LAB_DIR = RUN_DIR / "lab_trial"
cfg = JobSourceConfig(
    source_id="quotes_jobs_mock", 
    entrypoints=[{"url": "http://quotes.toscrape.com", "paging": {"mode": "page", "pages": 1}}],
    discovery={"link_extract": {"method": "css", "selector": ".quote a"}},
    parsing={"item_extract": {"fields": {"title": {"selector": ".text"}, "company": {"selector": ".author"}}}}
)

run_jobs_recipe([cfg], output_root=str(LAB_DIR), online=False)
print(f"Lab run complete.
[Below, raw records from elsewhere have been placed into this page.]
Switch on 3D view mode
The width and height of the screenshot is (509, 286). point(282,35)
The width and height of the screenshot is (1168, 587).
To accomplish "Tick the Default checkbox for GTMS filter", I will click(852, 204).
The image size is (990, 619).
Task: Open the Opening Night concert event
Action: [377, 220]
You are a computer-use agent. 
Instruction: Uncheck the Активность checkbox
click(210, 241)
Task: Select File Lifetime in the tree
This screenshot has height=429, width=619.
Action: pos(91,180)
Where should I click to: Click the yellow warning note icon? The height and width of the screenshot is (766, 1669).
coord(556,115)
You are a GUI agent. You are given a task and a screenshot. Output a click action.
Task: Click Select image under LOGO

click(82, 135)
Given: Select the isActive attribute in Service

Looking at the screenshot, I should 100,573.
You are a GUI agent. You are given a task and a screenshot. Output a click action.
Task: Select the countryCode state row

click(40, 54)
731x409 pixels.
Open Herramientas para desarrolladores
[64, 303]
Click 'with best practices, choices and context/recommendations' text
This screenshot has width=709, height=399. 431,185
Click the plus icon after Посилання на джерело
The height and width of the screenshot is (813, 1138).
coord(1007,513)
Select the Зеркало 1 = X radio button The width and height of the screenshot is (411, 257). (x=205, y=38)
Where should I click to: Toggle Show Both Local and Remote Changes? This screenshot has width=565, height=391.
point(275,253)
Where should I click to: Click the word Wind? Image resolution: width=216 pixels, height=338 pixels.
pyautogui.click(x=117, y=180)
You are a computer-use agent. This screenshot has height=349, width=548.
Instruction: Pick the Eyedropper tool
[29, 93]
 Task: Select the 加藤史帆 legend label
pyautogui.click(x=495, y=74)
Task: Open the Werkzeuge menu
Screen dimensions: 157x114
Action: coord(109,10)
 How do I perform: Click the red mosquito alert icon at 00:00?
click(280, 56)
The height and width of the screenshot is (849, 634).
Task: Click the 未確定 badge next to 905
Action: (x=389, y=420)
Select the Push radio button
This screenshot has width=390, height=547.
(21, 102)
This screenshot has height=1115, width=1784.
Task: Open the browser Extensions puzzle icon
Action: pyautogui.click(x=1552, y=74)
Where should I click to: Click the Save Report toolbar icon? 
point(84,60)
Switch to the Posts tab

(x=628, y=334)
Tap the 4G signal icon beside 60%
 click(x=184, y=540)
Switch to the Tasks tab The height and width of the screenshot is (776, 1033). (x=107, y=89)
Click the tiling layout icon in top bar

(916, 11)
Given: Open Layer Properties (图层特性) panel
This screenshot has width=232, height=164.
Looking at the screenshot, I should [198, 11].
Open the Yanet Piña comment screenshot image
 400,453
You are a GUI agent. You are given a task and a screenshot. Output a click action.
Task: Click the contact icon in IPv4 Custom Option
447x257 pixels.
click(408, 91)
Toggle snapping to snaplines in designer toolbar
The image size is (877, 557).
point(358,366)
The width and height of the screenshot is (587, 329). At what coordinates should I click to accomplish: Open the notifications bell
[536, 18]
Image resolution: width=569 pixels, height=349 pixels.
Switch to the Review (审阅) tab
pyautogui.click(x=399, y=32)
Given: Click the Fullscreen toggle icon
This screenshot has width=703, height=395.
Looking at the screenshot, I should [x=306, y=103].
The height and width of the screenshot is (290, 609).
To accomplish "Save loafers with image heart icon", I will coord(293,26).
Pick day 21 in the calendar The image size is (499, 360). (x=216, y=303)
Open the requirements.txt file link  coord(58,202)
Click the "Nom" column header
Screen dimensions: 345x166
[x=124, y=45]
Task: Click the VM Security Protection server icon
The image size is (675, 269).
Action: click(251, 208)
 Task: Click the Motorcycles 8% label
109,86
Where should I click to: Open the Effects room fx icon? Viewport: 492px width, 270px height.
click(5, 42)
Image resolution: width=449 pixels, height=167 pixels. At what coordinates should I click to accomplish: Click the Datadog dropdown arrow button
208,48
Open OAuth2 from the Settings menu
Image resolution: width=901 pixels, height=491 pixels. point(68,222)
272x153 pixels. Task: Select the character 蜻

Check {LAB_DIR}/quotes_jobs_mock/jobs.jsonl")

## 6) Observability & Artifacts Inspection

Every multi-source run generates a `jobs_tracking.json` file.

In [None]:
tracking_file = LAB_DIR / "jobs_tracking.json"
if tracking_file.exists():
    tracking = json.loads(tracking_file.read_text())
    for sid, data in tracking.items():
        if isinstance(data, dict):
            print(f"Source: {sid} | Status: {data.get('status')} | Results: {len(data.get('results', []))} phases")

### Summary Checklist for New Sources
- [ ] Config defined and validated.
- [ ] Engine selected (HTTP vs Browser).
- [ ] Link extraction regex/selector verified.
- [ ] Detail page selectors verified.
- [ ] Offline run successful on fixtures.
- [ ] Regression test added to test suite.